Check out the advertisements that sandwich the newscasts. Often, you are presented with a highly produced, compelling ad describing how clean and wonderful the fossil-fuel industry is. But is this really the case? Look at what happened this month when more than 100 U.S. cities reported record cold: An explosion at an ExxonMobil refinery south of Los Angeles rocked the surrounding area with the equivalent of a 1.4-magnitude earthquake. In West Virginia, an oil tanker "bomb" train derailed and exploded, lighting up the night sky with massive fireballs and forcing the evacuation of two towns. Two days earlier, another oil train derailed in Ontario, Canada, and left rail cars burning for days.
Beyond these explosions, there are the leaks, the spills, the toxic air pollution that causes epidemic asthma in impacted communities. And all these ill effects of the fossil-fuel industry are small, when compared with the ongoing destruction caused by worsening, and potentially irreversible, climate change.
The debate over climate change is over.

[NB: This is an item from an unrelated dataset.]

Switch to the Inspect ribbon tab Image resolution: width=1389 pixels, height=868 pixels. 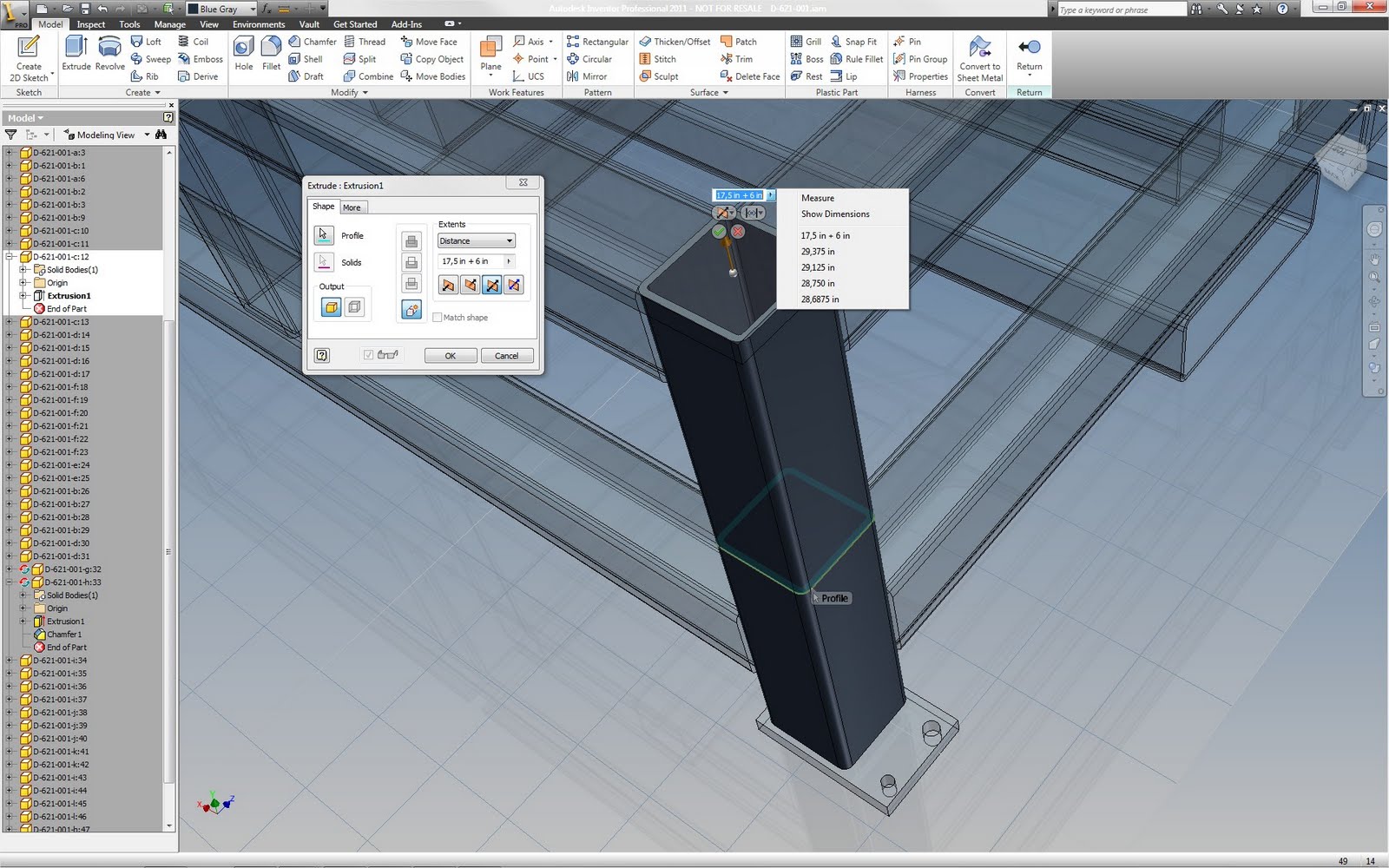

The U.N.'s Nobel Prize-winning Intergovernmental Panel on Climate Change issued a report, written by 800 scientists from 80 countries, that summarized the findings of more than 30,000 peer-reviewed scientific papers and concluded:
"Human influence on the climate system is clear; the more we disrupt our climate, the more we risk severe, pervasive and irreversible impacts; and we have the means to limit climate change and build a more prosperous, sustainable future." Compare that with the handful of scientists who deny the reality of climate change. One champion among them, Wei-Hock "Willie" Soon of the Harvard-Smithsonian Center for Astrophysics, received $1.2 million from fossil-fuel interests, including oil baron Charles Koch, according to an investigation conducted by Greenpeace and the Climate Investigations Center. Dr. Soon failed to report these contributions, and is now being investigated by the Smithsonian for possible ethical violations.
Among those for whom the science is clear and the debate settled: the Pentagon. Under the Obama administration, as well as under President Bush before him, the Department of Defense has named climate change as a major threat to national security. Likewise, large insurance companies carefully track the number of billion-dollar climate disasters that occur every year, since these catastrophes impact their bottom line.
Just when the public needs increased reporting on these issues, some of the largest news organizations are scaling back their climate reporting. Last October, NPR reduced its staff of four covering the environment and climate change to just one person, working part time. The New York Times gutted its nine-person environmental desk in 2013.
No one weather event is proof of climate change, but the trends are clear. Meteorologists, especially those on the television news programs, have a duty to state the cold, hard facts: Climate change is real, it is a planetary threat, and there is plenty we can do about it.
Denis Moynihan contributed research to this column.